Os schoolars subirão nas paredes mas ouso dizer que O nome da rosa (d. Jean-Jacques Anaud, 1986) funciona muito melhor como filme do que como livro.
A obra de Umberto Eco é uma das mais intragáveis exibições de erudição maçante que eu conheço. Parece coisa de catedrático enveredando por um gênero tido como menos respeitável e que fica o tempo todo enxertando doutas lições à guisa de álibi por, no fundo, ter apelado para as fórmulas da novela policial a fim de conquistar leitores fora do ambiente acadêmico.
Quando o li, pulando trechos e mais trechos desnecessários, fiquei pensando que um copy desk competente reduziria aquela maçaroca de mais de 500 intermináveis páginas a empolgantes 200. Foi exatamente o que o bom roteirista Andrew Birkin fez, para alívio dos espectadores, que puderam assistir em 130 minutos o que exigiria uns 400 se fosse mantido o formato original.
Eco nada mais fez do que uma pernóstica transposição dos enredos de Conan Doyle para a Idade Média.

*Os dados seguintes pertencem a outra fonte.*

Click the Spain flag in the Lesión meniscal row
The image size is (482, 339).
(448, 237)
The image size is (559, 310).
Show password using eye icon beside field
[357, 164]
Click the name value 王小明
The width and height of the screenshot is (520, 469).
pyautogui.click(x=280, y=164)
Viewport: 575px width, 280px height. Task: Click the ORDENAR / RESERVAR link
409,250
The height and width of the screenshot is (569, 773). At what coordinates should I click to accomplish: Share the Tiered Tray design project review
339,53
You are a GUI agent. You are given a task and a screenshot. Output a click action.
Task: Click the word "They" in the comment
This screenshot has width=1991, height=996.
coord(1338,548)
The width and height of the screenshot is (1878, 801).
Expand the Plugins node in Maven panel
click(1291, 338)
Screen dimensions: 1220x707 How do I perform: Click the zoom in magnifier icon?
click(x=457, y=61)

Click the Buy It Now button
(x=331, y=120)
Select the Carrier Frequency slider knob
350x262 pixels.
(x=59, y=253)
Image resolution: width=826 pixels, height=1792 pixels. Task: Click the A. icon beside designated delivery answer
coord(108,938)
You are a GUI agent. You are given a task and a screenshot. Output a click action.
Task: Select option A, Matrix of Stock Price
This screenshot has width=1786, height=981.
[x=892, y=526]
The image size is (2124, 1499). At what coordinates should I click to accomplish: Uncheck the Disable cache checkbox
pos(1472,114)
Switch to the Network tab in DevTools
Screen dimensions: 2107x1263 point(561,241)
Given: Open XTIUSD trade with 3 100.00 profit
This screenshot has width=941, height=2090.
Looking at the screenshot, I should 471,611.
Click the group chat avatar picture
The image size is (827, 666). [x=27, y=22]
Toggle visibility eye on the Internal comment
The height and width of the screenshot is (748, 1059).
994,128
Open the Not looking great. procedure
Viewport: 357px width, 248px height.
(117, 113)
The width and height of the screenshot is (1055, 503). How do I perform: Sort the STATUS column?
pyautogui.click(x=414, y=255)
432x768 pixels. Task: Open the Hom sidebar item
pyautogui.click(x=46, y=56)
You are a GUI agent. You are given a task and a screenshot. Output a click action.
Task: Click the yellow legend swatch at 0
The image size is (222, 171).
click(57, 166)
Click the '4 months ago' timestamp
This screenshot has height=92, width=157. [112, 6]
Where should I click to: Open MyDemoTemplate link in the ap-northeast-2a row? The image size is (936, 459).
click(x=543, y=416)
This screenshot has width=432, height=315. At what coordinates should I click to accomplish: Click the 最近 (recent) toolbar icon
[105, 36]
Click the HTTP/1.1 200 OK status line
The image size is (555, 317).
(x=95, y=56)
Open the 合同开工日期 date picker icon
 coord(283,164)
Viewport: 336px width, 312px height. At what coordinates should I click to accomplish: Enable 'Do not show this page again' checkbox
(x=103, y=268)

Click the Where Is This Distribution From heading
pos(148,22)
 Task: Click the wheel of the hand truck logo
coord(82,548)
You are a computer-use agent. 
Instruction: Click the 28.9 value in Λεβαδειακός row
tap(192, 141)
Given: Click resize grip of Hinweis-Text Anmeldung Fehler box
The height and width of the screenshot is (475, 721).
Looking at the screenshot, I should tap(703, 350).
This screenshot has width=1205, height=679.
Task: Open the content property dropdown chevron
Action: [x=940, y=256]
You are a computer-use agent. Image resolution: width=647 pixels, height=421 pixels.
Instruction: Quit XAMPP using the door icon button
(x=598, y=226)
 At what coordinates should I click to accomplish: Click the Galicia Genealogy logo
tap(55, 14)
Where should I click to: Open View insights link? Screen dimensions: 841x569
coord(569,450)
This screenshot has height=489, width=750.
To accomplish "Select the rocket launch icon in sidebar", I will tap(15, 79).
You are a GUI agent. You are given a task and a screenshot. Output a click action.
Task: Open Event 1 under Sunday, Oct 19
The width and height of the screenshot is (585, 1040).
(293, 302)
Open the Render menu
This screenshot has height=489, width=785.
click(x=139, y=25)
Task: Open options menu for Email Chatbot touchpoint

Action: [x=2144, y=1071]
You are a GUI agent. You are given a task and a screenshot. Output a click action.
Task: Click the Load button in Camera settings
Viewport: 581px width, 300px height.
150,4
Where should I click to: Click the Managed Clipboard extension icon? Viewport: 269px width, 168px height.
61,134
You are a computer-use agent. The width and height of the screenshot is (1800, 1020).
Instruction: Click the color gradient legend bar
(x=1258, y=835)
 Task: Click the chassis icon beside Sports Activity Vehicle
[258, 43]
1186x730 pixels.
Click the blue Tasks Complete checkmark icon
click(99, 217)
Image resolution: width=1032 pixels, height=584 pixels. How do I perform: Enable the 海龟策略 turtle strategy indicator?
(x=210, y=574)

Para que ninguém o acusasse de plagiário, deu ao personagem principal o nome de William de Baskerville, assim todos nós, obtusos mortais, ficaríamos sabendo que a semelhança com Sherlock Holmes era intencional e assumida, não uma tentativa de enganar incautos.
Só que, na minha humilde opinião, expôs-se a uma comparação extremamente desfavorável para ele: O cão dos Baskervilles é um livro muito melhor do que O nome da rosa. O primeiro tem a centelha do gênio que desbrava novos caminhos, o segundo aquele jeitão de reciclagem de muita coisa que já havíamos lido (assim como, p. ex., Stephen King sempre nos faz lembrar Poe, Lovecraft, Stoker, Shelley, Le Fanu, Stevenson e que tais...).
O filme vale exatamente por não ter pretensões exageradas, daí eu ter decidido inclui-lo no cineminha cá do blogue. Mostra um monge dado ao raciocínio lógico e com bons conhecimentos científicos (Sean Connery, magistral!) investigando uma sucessão de crimes num monastério italiano. O parceiro ingênuo para quem ele explica tintim por tintim como chegou a suas brilhantes conclusões não é um médico bonachão, mas sim o noviço que o acompanha na condição de discípulo e serviçal (Christian Slater, bem no início da carreira). E, como contraponto às suas deduções racionais, há um feroz inquisidor (F. Murray Abraham) sentindo cheiro de enxofre em tudo.
Reduzida ao que realmente importa (mérito também do bom diretor Annaud, de Preto e branco em cores e A guerra do fogo), trata-se de um filme agradável, que prende a atenção e dá uma boa ideia de quão nocivos eram o fanatismo e obscurantismo religiosos. Minhas únicas ressalvas são estas:
- é verossímil que alguém tivesse personalidade similar à de Sherlock Holmes em 1327?
- tudo bem que o caçador de bruxas fosse histérico e sanguinário, mas precisava ser composto de forma tão caricata? Lembrou-me aqueles bangue-bangues antigos nos quais o vilão se vestia de preto e ficava alisando a ponta do bigode antes de fazer suas maldades...
2 comentários:
Lungaretti: sou grande admirador da obra do Conan Doyle. Acho que o grande mérito dele é que ele não fazia as obras do personagem Sherlock Holmes serem enfadonhas e sim de puro entretenimento. O curioso é que o próprio Doyle não era muito fã das obras do Sherlock, preferia os romances históricos que nunca fizeram o mesmo sucesso.